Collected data

○ ○ ○

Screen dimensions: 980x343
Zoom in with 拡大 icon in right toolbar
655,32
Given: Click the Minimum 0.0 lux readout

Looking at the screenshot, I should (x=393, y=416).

○ ○ ○

Nothing in the entries may change. Retype them all.

#### WRITTEN SOLUTION
Screen dimensions: 980x343
Zoom in with 拡大 icon in right toolbar
655,32
Given: Click the Minimum 0.0 lux readout

Looking at the screenshot, I should (x=393, y=416).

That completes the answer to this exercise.